There’s plenty to say about hydrogen this week. Starting with Toyota, which has developed a compact module of its hydrogen-powered fuel cell system. According to the global manufacturer, the module «integrates the main components of the system, such as the fuel cell stack, making it easily adaptable to a range of products to promote the use of hydrogen towards carbon neutrality» and is intended «for companies that are developing and producing fuel cell products for a wide range of applications, including mobility, such as for trucks, buses, trains and ships, as well as gensets».
Toyota aims to strengthen its leadership role on hydrogen
Toyota, whose doubts about full electric are well known, continues to work on the diffusion of its hydrogen fuel cell technology (FCEV) and aims to strengthen its role as a supplier of fuel cell systems in order to promote the development of hydrogen through the increasingly widespread use of its products, with the aim of reducing CO2 emissions and therefore the impact on global warming.
------------------------------------------------
■ **Apply what you read**:
1. Translate this sentence from the hydrogen article into French: "There’s plenty to say about hydrogen this week."
2. Which mobility applications does the hydrogen article list for Toyota's compact fuel cell module?
------------------------------------------------
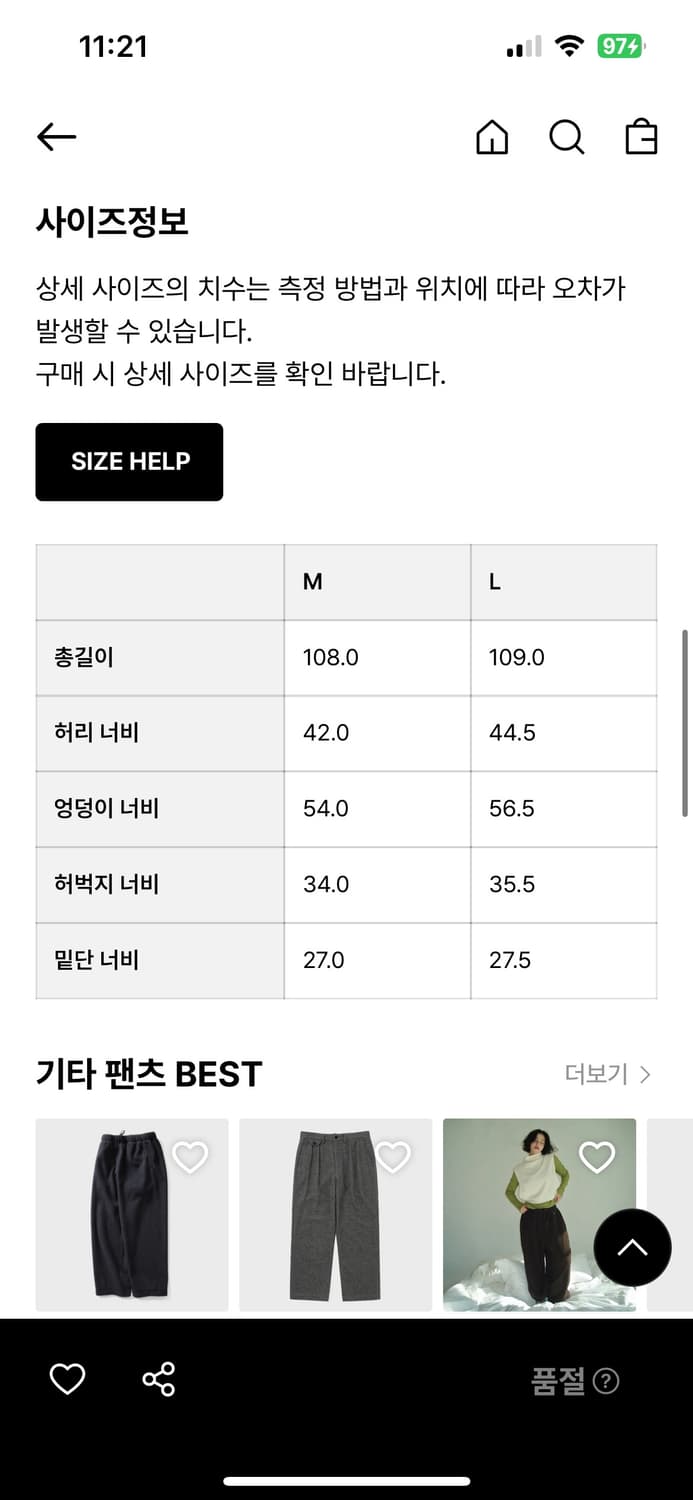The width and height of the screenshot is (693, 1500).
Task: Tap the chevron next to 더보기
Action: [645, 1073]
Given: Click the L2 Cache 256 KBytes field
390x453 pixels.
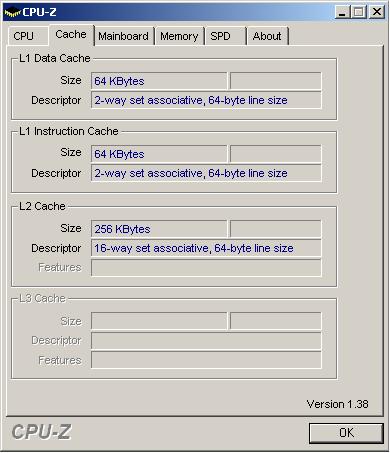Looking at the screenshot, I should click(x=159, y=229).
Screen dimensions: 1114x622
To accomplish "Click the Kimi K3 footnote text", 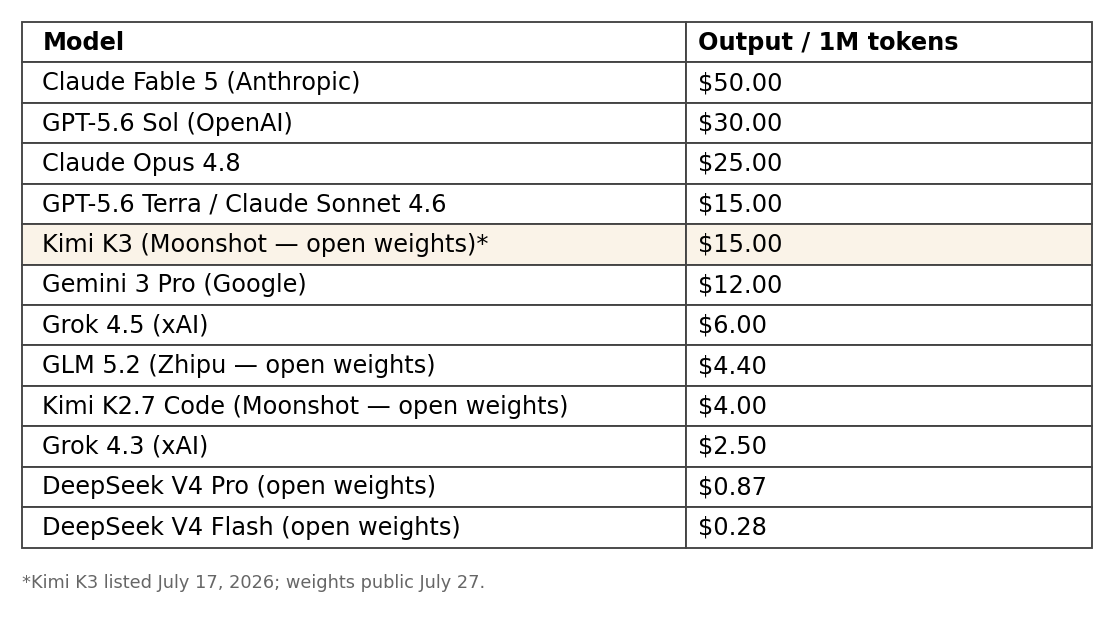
------------------------------------------------
■ **Responses to the tasks**:
1. Il y a beaucoup à dire sur l'hydrogène cette semaine.

2. Trucks, buses, trains and ships.